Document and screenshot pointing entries
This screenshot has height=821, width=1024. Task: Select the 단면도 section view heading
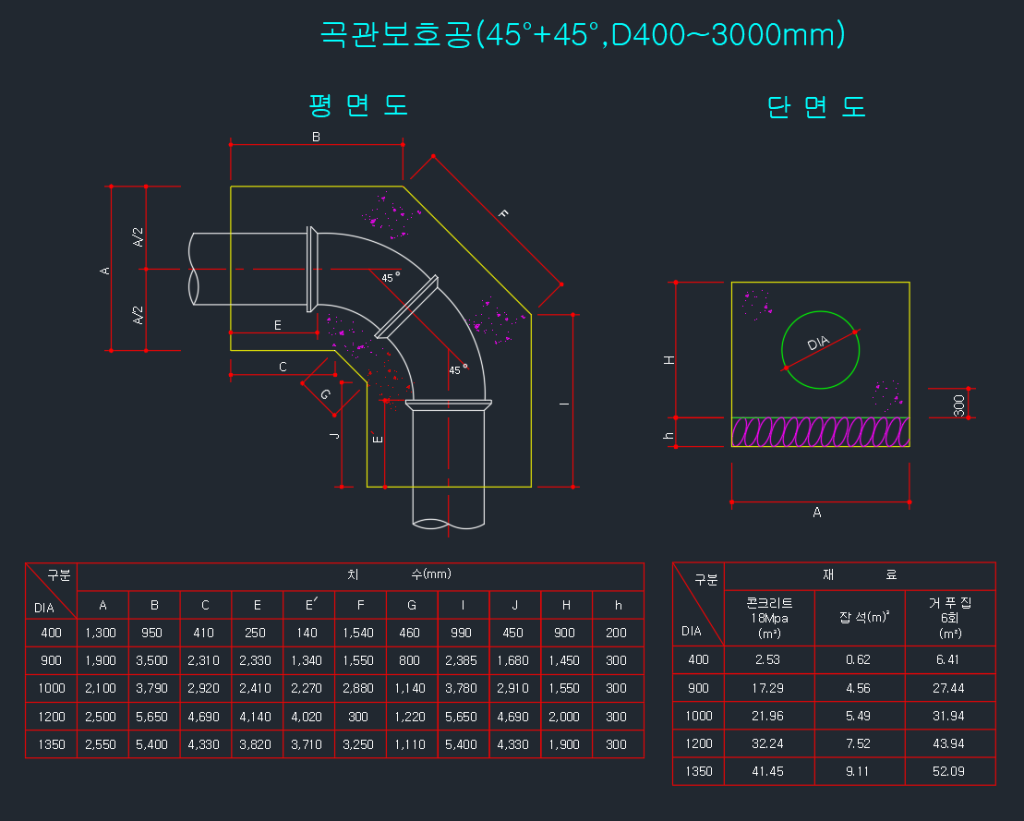point(816,108)
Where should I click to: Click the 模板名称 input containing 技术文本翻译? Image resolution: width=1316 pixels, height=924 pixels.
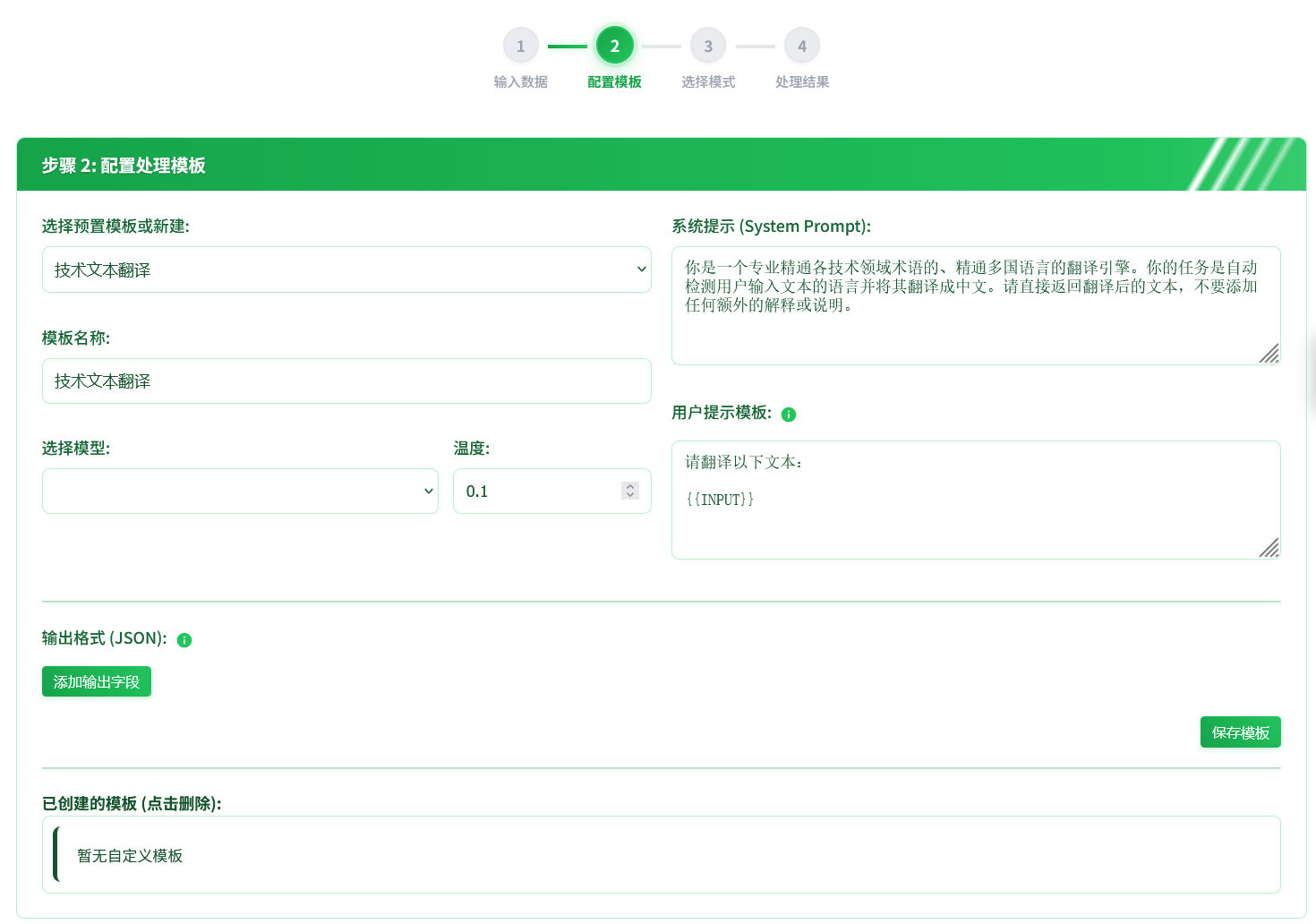coord(346,381)
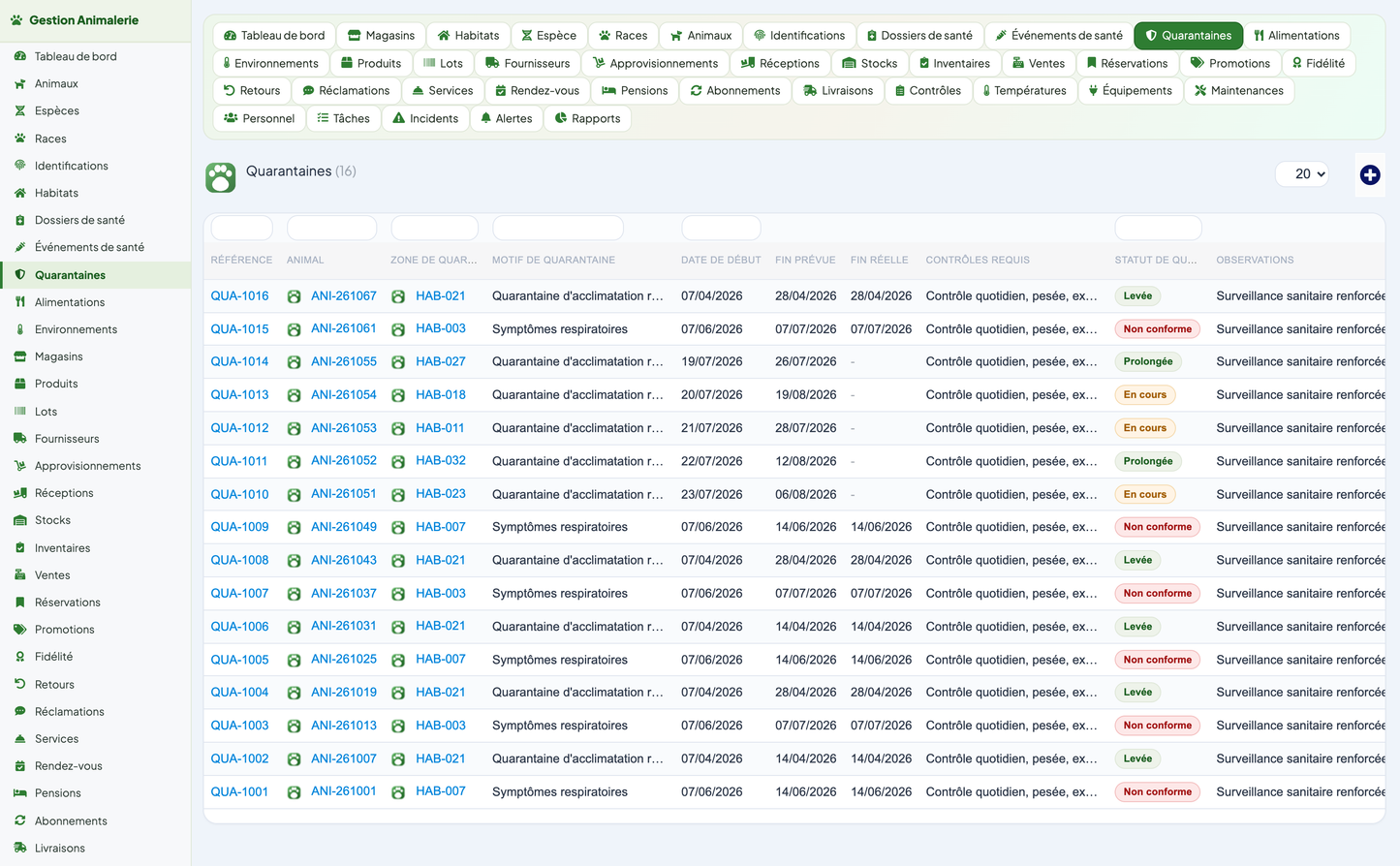Click the animal icon next to ANI-261067
Screen dimensions: 1400x866
click(294, 296)
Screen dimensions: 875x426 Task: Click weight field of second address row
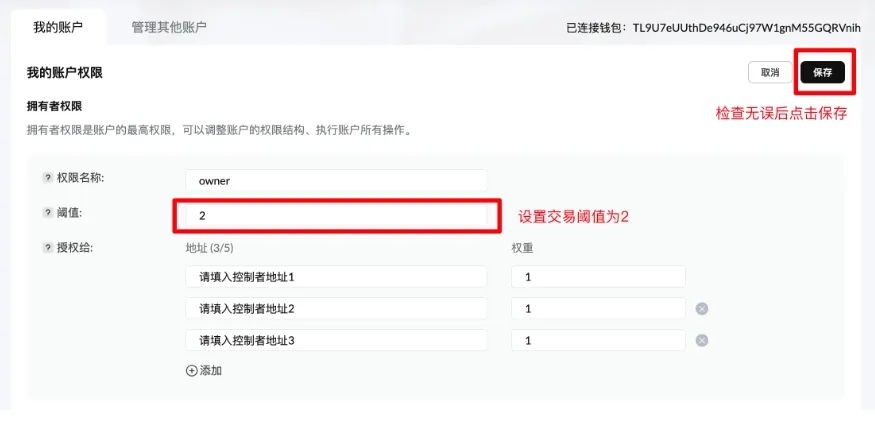click(x=598, y=308)
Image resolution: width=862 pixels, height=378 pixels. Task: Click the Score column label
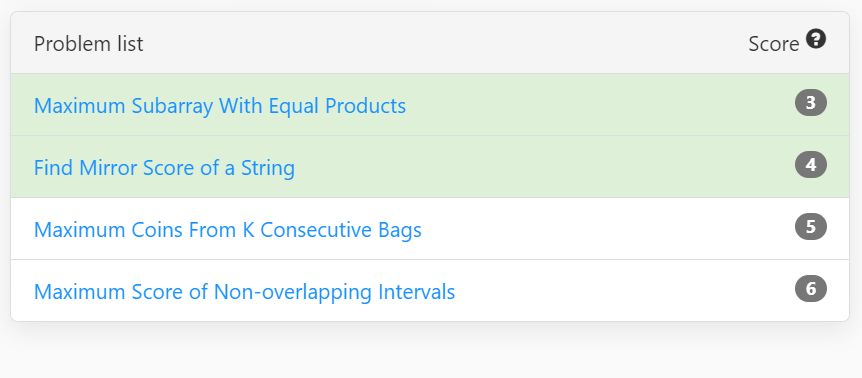click(773, 44)
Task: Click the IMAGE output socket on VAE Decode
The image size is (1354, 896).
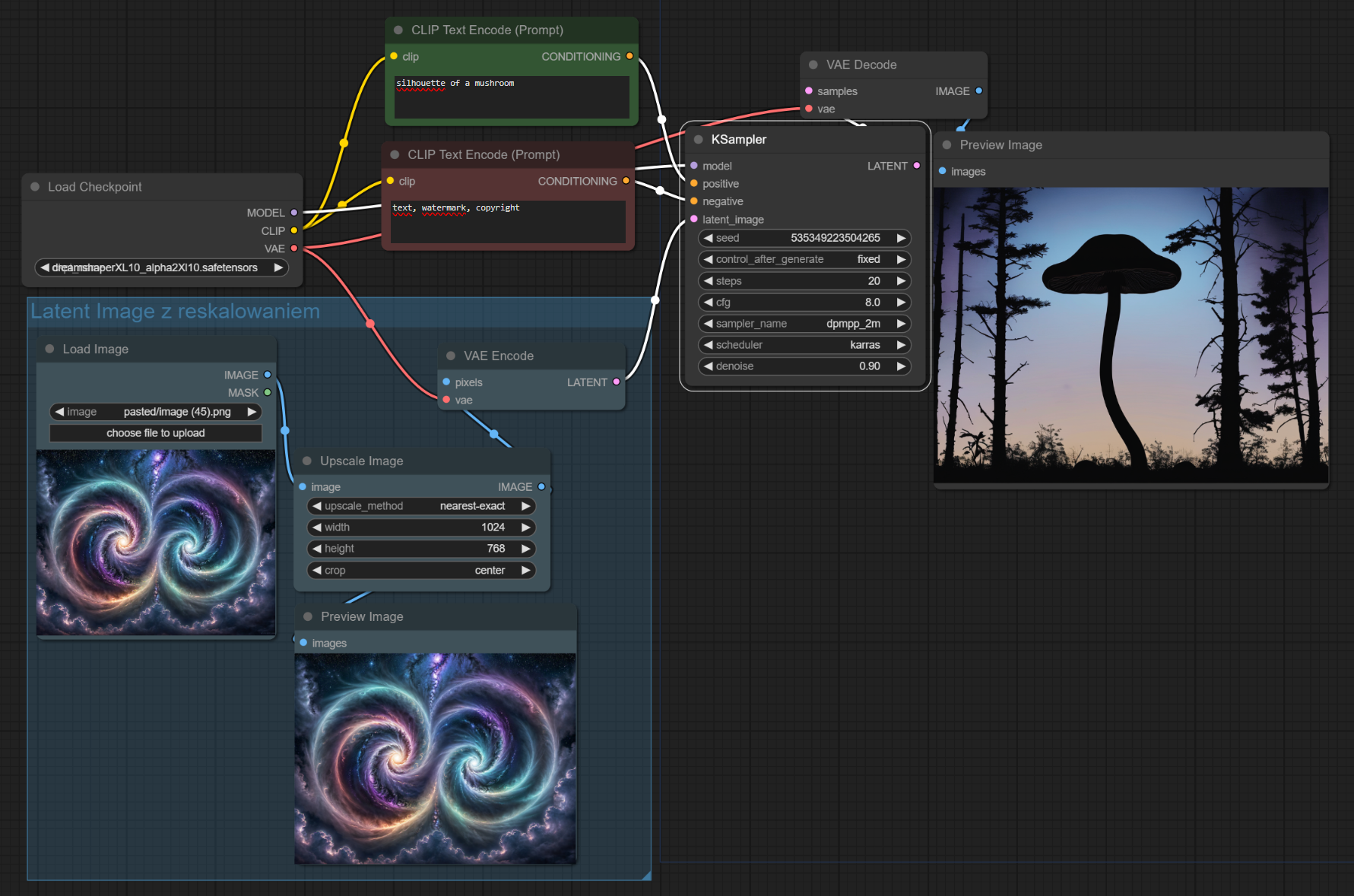Action: tap(978, 91)
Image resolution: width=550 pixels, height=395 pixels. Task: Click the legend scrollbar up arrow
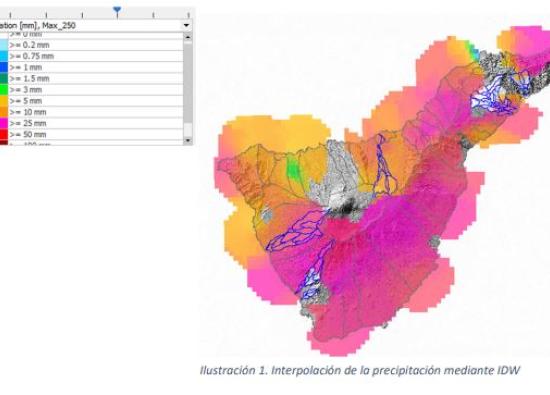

* [Objective]
Rewrite the data above with "Task:" switched to "Instruction:" everywhere it occurs, keeping everything else unchanged and omitting the pictures from your answer.

* [Full output]
This screenshot has height=821, width=1024. Instruction: Select the 단면도 section view heading
point(816,108)
Where should I click to: Click the 模板名称 input containing 技术文本翻译? Image resolution: width=1316 pixels, height=924 pixels.
coord(346,381)
Click the animal icon next to ANI-261067
Screen dimensions: 1400x866
click(294, 296)
Screen dimensions: 875x426 Instruction: Click weight field of second address row
click(x=598, y=308)
Image resolution: width=862 pixels, height=378 pixels. Instruction: Click the Score column label
click(773, 44)
Instruction: Click the IMAGE output socket on VAE Decode
The image size is (1354, 896).
Action: tap(978, 91)
Image resolution: width=550 pixels, height=395 pixels. Instruction: Click the legend scrollbar up arrow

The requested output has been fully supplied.